Q: Was the presidential political result discussed at your frontier, Death Valley, Thanksgiving dinner? Or was such talk avoided?
Amazing landscape. Why is there so very little vegetation?
Teamwork, the outdoors and food. What else do you need?
Enjoyed the article Bob.
LocalFluff–
Others can probably explain it far better than I– (& please correct me if I’m wrong)
It’s a desert type of environment. There is a full blown desert to the South (the Mojave) & another desert type environment to the North. Very little rainfall, the hottest & driest place in the USA. The geography is such that the wet pacific air coming off the ocean drops as snow in the (California/Nevada) mountains long before any moisture makes it to this area.
If you go substantially further East, then you eventually run into a Prairie type environment with lots of grassland & substantially more moisture.
Awesome views! Thanks for sharing. I’m just a flat-lander. The highest hike I’ve hiked is 126 feet and it shrinks more and more every year. :(
Mount Baldy, Indiana
Great stuff, Robert. I’ve been to Death Valley and enjoyed it. I’ve had life-long love of the wild places; I just don’t want to walk to them.
Very cool blog, Bob! Thanks for writing this up – it’s great to have all this detail so we can revisit later :)
Carole: My only regret was that I didn’t get a good picture of either you or Josh, and thus didn’t mention your names in the post.

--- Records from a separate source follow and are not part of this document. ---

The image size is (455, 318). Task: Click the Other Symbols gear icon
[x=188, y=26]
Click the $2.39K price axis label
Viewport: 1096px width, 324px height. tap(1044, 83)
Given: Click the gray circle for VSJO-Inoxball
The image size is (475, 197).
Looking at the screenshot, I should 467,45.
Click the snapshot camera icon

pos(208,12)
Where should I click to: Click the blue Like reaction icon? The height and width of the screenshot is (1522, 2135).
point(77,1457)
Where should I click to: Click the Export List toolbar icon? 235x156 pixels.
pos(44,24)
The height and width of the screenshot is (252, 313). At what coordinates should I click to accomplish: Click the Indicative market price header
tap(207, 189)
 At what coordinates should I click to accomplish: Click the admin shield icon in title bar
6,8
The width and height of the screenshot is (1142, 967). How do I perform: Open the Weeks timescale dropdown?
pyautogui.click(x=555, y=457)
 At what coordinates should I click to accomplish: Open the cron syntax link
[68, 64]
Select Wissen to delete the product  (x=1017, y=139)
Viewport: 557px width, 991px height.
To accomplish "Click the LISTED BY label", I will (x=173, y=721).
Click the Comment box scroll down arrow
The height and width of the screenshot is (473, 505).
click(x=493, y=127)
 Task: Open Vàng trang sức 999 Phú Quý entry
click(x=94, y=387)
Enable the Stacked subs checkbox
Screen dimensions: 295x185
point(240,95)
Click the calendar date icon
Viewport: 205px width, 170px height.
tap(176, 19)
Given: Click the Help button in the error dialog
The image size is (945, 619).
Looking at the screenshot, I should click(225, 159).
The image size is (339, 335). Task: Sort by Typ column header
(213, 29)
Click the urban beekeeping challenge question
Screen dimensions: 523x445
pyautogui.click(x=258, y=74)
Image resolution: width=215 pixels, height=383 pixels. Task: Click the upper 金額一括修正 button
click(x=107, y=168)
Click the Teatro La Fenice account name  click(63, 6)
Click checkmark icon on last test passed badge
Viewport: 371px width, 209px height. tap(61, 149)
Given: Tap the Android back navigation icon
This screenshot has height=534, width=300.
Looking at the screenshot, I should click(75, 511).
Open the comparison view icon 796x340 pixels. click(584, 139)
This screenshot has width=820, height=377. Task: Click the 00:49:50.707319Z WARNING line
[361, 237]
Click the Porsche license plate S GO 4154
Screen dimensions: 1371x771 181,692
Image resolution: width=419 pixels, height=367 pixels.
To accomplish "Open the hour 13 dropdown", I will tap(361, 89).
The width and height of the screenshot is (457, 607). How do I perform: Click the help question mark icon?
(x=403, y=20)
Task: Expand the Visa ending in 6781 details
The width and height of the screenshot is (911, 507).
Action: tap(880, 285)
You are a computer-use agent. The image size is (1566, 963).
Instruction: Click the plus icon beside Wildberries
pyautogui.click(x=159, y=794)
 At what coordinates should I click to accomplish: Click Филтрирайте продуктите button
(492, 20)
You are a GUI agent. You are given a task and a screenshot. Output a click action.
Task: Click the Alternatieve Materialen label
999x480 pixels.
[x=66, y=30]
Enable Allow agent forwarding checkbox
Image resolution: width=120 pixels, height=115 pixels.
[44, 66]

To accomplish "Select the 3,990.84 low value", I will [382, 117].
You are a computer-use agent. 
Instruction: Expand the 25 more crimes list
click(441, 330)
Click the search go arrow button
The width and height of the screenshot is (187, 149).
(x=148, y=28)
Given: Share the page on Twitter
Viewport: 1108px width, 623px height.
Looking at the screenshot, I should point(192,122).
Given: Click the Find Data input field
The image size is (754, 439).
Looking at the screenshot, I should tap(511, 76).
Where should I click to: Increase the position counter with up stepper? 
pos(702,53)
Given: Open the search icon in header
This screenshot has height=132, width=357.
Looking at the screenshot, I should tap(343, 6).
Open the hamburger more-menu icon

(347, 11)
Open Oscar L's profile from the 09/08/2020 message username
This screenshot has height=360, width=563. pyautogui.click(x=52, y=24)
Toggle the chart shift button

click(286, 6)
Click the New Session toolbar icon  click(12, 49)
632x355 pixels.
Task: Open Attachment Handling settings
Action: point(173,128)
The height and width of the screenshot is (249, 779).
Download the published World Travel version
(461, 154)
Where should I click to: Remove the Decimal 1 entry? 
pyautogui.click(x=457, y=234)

Is there a Life Valley? Better yet Afterlife Valley!
It looks like you had a fantastic time!! Thanks for sharing Bob!!
Well written Bob. Enjoyed reading.
Jennifer: I just realized I had no idea what your last name was! Twas a great trip. Must do it again.
Sounds like it was a lot of fun! I love Death Valley!
Love it, Bob! I’m glad you could come with us!